* _TASK TO CARRY OUT_:
Show me each line of the listing below where the word "agent" appears.

· · · · · · ·

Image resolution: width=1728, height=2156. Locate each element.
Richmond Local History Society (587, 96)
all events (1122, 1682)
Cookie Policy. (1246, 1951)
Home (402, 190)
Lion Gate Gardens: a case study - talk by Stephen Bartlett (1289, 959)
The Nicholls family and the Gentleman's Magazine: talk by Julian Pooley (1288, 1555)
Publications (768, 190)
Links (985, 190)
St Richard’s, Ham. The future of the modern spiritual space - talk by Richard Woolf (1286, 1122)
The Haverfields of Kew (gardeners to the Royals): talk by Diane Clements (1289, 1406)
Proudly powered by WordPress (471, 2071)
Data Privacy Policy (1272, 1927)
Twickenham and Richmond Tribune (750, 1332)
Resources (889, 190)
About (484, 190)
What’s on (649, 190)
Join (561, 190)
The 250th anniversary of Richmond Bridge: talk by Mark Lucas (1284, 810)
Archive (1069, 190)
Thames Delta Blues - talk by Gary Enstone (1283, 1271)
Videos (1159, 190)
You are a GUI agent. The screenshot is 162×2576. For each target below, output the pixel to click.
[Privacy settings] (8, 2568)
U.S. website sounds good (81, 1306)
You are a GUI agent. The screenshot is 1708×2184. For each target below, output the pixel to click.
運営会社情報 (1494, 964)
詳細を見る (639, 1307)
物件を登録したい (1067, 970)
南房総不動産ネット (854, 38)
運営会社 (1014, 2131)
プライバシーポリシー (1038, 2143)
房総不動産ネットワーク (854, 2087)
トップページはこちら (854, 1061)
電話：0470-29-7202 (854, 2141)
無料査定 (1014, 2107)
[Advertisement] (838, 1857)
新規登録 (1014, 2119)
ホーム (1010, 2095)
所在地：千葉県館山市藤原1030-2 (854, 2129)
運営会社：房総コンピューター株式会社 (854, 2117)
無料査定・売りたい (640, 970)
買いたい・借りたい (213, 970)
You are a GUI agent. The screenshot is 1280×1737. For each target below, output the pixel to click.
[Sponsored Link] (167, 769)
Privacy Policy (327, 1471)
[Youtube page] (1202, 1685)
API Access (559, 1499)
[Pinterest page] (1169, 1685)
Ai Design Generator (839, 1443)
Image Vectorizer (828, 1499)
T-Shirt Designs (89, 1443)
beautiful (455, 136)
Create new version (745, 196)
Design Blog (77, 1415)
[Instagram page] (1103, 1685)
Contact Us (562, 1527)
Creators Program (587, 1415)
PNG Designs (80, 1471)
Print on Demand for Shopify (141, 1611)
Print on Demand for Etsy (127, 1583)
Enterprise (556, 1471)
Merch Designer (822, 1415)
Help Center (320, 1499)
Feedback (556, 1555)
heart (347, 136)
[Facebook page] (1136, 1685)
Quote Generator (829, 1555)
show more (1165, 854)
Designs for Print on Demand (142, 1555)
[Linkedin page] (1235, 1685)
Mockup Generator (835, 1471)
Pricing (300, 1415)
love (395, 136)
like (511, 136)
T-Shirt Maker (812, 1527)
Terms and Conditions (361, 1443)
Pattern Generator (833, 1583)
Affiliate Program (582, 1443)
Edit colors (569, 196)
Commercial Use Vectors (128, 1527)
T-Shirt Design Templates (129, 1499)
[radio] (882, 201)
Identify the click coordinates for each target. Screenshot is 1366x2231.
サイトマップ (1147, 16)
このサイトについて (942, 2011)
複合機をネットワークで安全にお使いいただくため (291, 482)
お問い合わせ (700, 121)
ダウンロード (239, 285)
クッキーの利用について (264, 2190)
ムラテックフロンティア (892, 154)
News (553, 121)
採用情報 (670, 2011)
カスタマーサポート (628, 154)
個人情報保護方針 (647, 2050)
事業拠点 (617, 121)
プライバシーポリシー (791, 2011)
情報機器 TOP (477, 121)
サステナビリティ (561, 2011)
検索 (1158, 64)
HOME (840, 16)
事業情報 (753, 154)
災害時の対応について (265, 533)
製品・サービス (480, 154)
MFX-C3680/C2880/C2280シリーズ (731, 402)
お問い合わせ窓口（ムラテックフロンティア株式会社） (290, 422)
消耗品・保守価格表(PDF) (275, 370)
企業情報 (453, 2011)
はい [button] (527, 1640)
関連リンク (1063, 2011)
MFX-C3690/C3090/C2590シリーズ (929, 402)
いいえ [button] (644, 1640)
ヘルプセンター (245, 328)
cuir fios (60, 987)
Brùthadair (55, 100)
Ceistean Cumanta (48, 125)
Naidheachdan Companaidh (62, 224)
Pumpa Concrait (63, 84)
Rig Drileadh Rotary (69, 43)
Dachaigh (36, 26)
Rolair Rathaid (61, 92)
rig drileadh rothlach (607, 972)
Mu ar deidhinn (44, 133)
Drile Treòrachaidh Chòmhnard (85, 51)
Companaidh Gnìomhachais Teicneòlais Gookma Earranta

· · · · · · ·

* _EXPECTED ANSWER_:
You are a GUI agent. The screenshot is 162×2576. For each target below, output the pixel to click.
You are a GUI agent. The screenshot is 1708×2184. For each target below, output the pixel to click.
You are a GUI agent. The screenshot is 1280×1737. For each target below, output the pixel to click.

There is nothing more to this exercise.